### Exercise brief
Output the lines below word for word, without the pictures.

### Excerpted data
········
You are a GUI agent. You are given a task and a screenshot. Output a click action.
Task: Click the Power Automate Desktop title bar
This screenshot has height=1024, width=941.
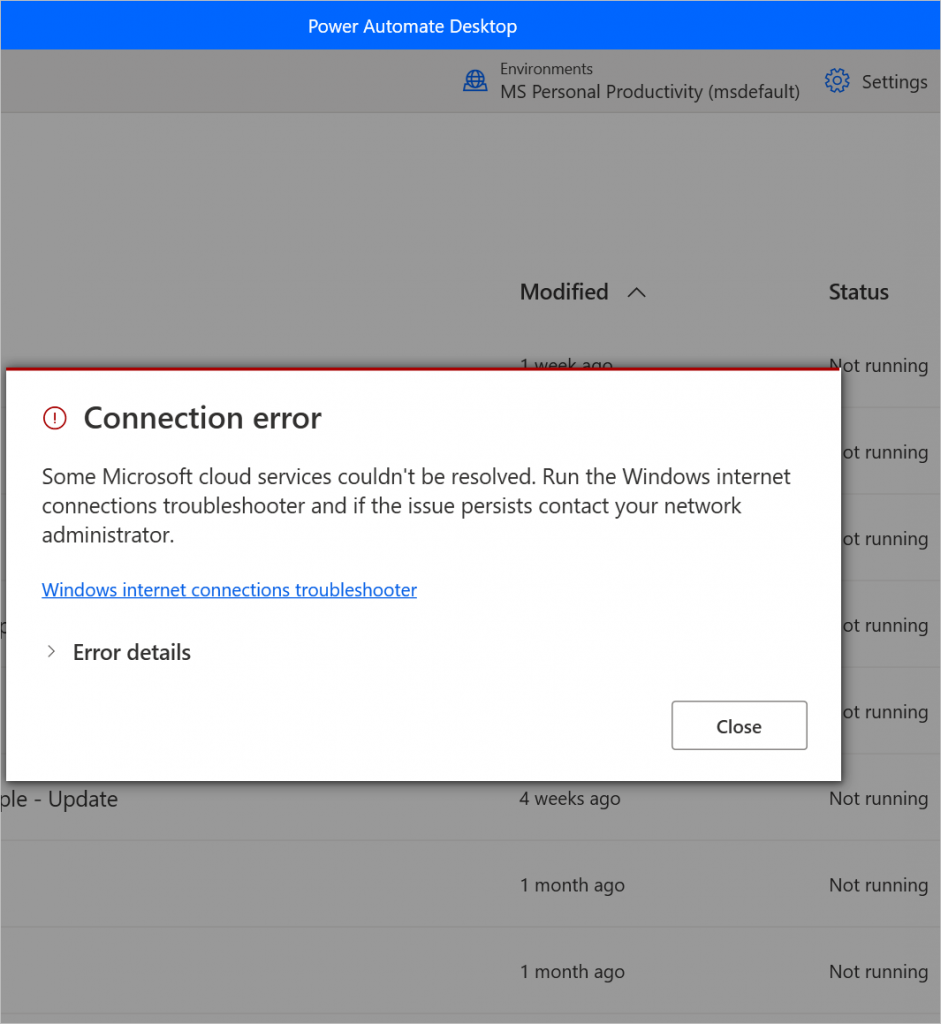coord(412,25)
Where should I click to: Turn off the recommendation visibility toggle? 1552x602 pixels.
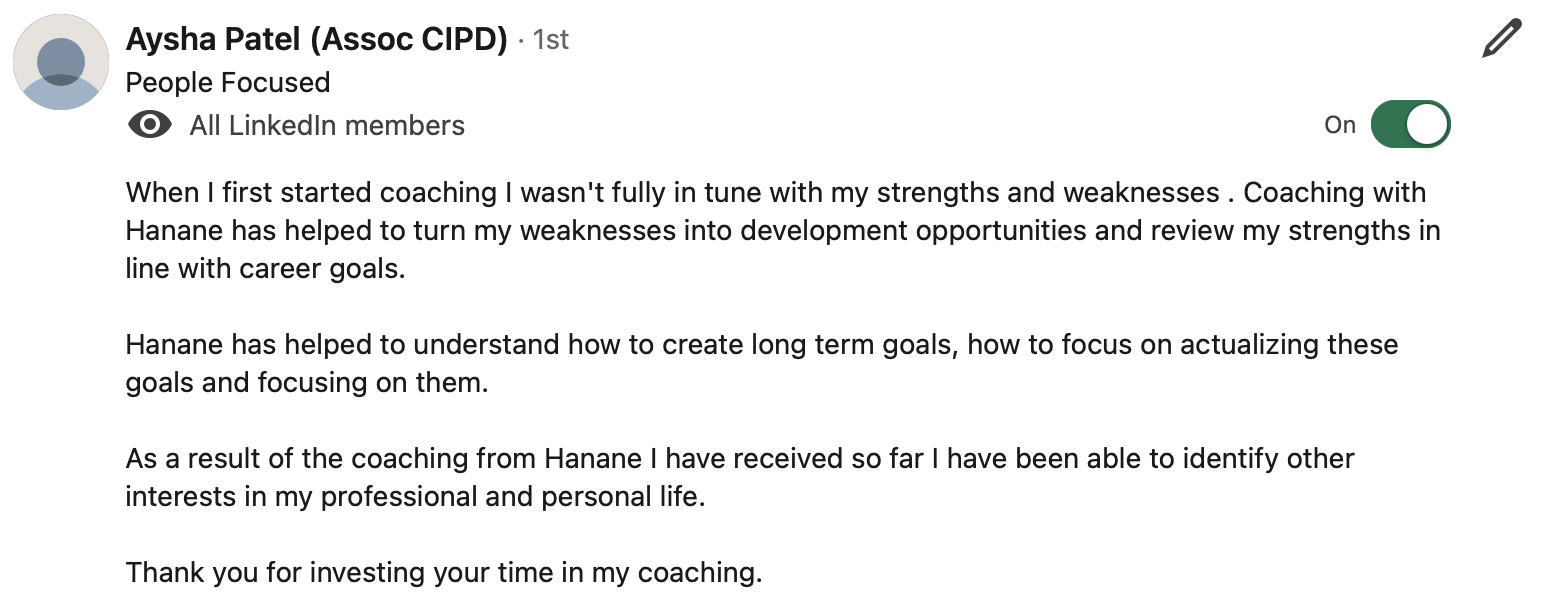click(1410, 125)
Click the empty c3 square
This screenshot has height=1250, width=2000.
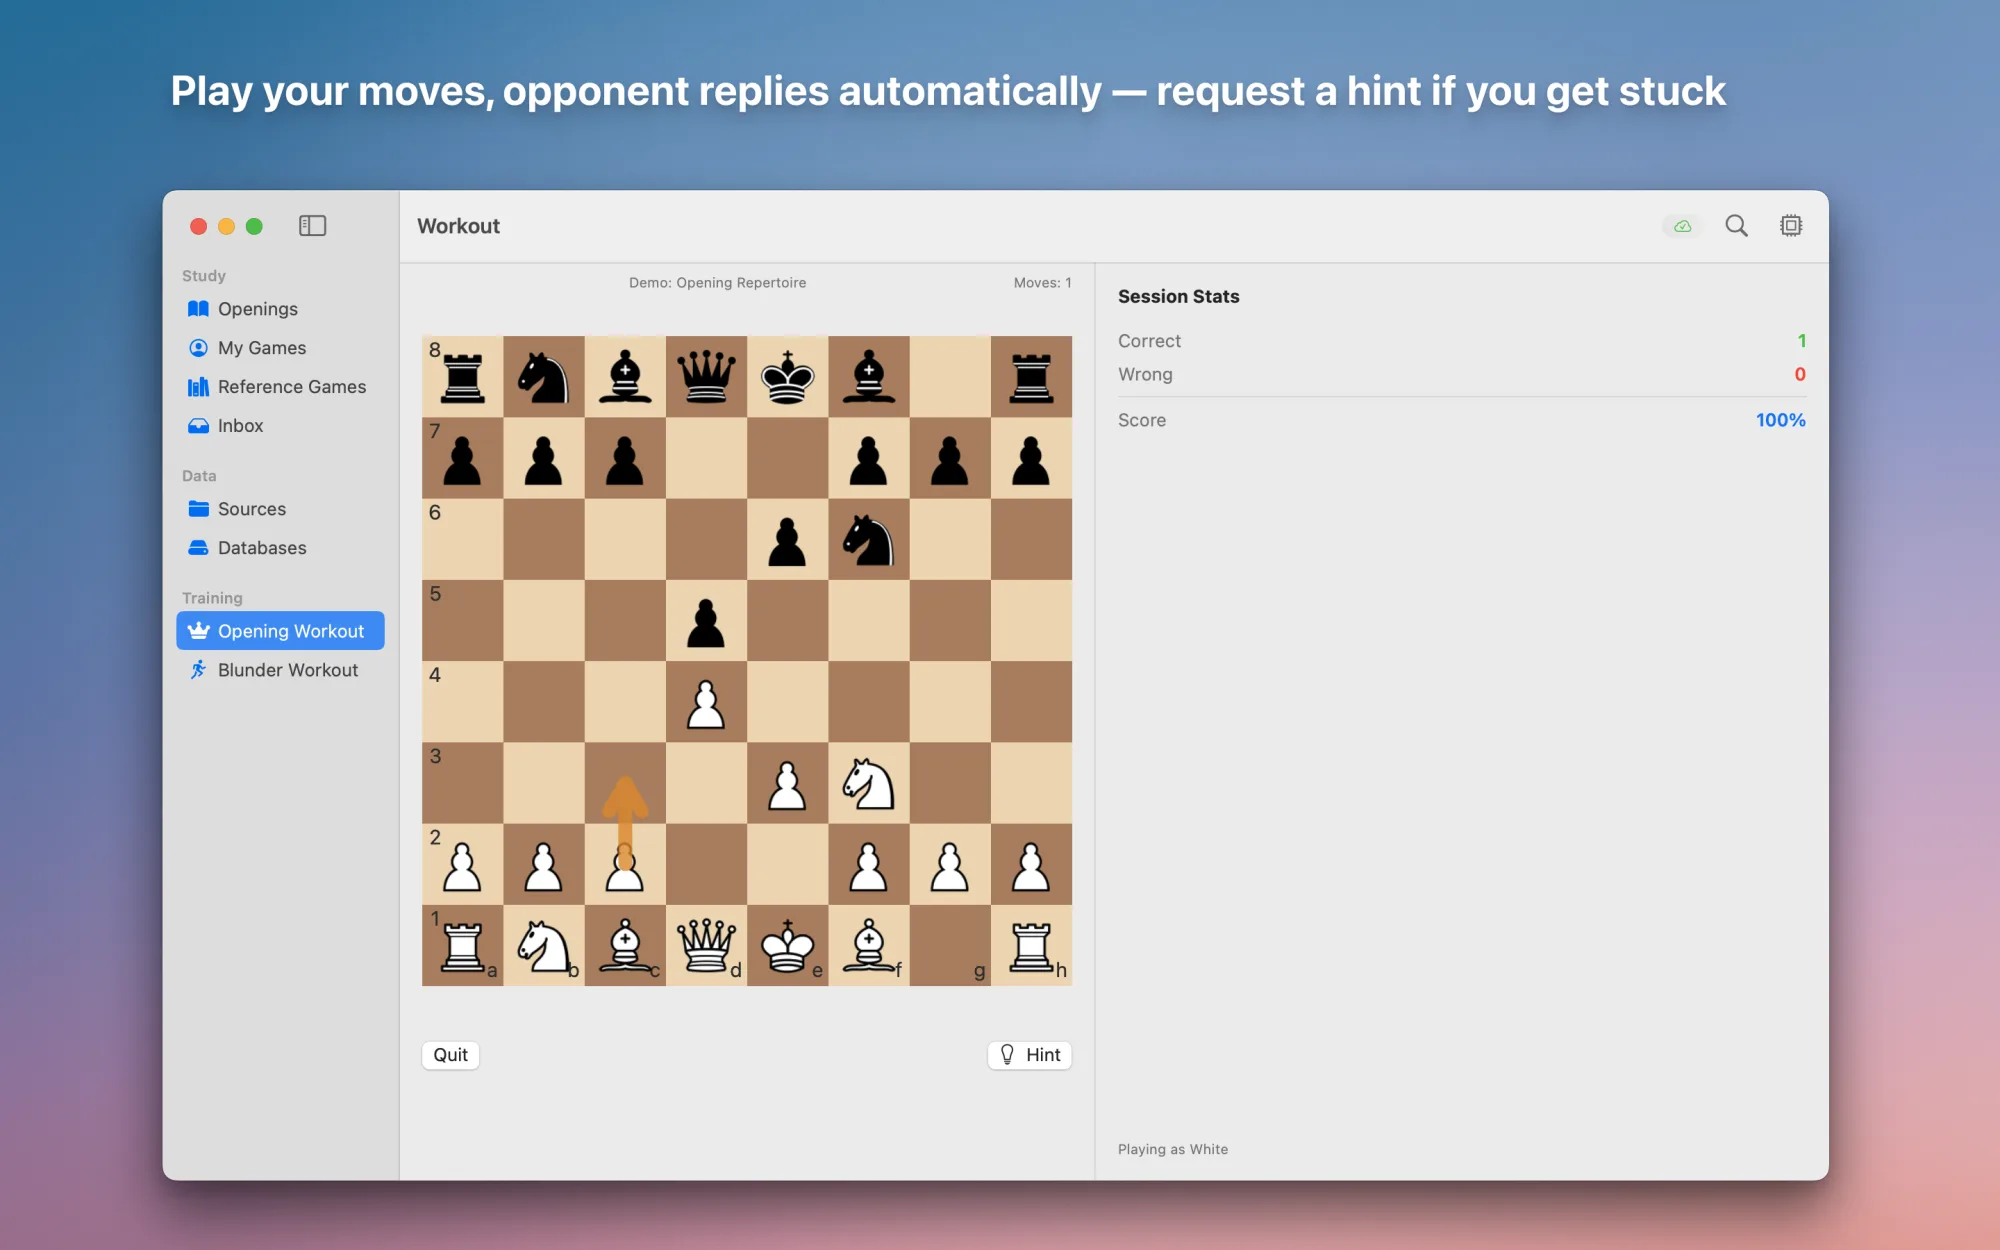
········
### Output
You are a GUI agent. You are given a task and a screenshot. Output a click action.
Task: Click the Power Automate Desktop title bar
This screenshot has height=1024, width=941.
coord(412,25)
Where should I click to: Turn off the recommendation visibility toggle? 1552x602 pixels.
click(1410, 125)
Click the empty c3 square
This screenshot has height=1250, width=2000.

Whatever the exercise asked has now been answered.